Nitrocellulose is a great finish although it is quickly fading from use due to environmental concerns about the chemicals in it. They will not hurt you on the guitar, but it is the effect they have on the atmosphere when they are being sprayed on that is the problem. It also is not as durable as polyurethane finishes. Nitro lets the wood breath better as it ages, but wears through faster. It also becomes brittle with age and can develop cracks in it as the guitar body shrinks and grows over time with it's environments. Taking a very cold guitar with a nitro finish, into a very warm room can sometimes cause instant cracks called checking to occur. Again it is all part of the guitar's natural aging process.

Other quirks include burst finishes fading with exposure to sunlight and UV rays. The original 50's LPs fade to lemon drop finishes, washed cherry, or tea bursts, depending on how much blue pigment was used in the original cherry finish. LPs with cherry burst finishes and sometimes other bursts will sometimes see the colour bleed onto the binding. Then over time it will again fade away leaving the binding it's original colour. Nitro clear coat finishes also turn slightly amber over time. That is why you will see old white LPs that look cream coloured (although the white paint itself ages some too due to the titanium, I think, in it) and the binding looks more yellow as the guitar gets older.

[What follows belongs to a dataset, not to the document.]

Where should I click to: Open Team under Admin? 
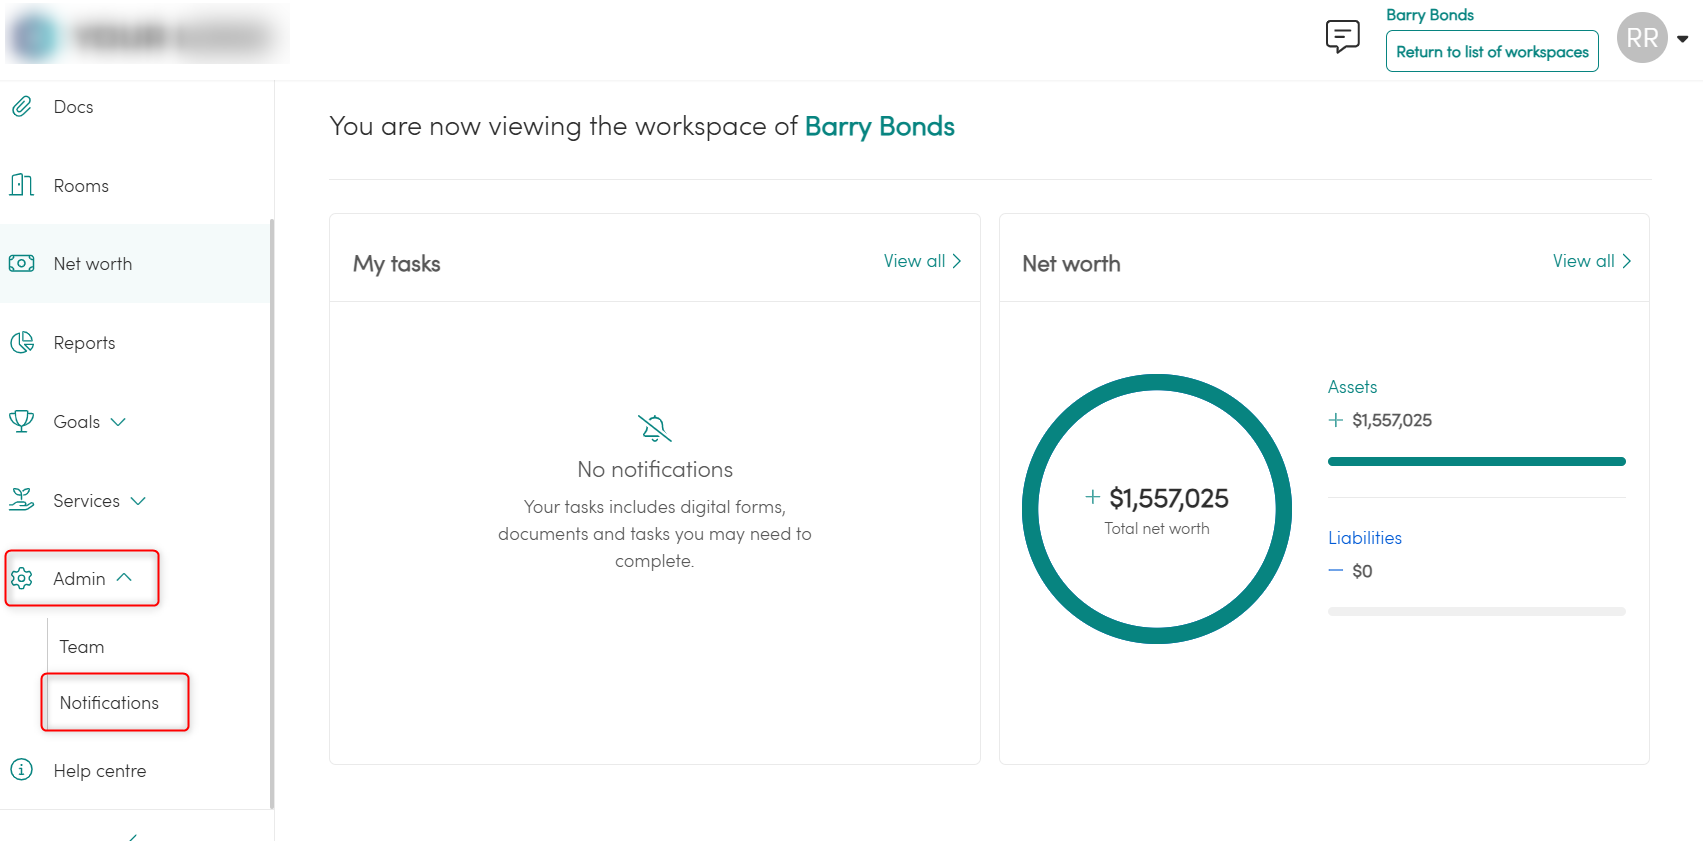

So think of the greening as mojo. Something to celebrate and be proud of. It makes that goldtop, your guitar! As I said wiping it off my slow it some, but don't go overboard with polish and waxes as they will also build up in nooks and crannies. Also remember the more you wipe it, the more you wear off the finish. If you wear long sleeves beware of buttons scratching the guitar. So enjoy that cool guitar, and post some pics if you can.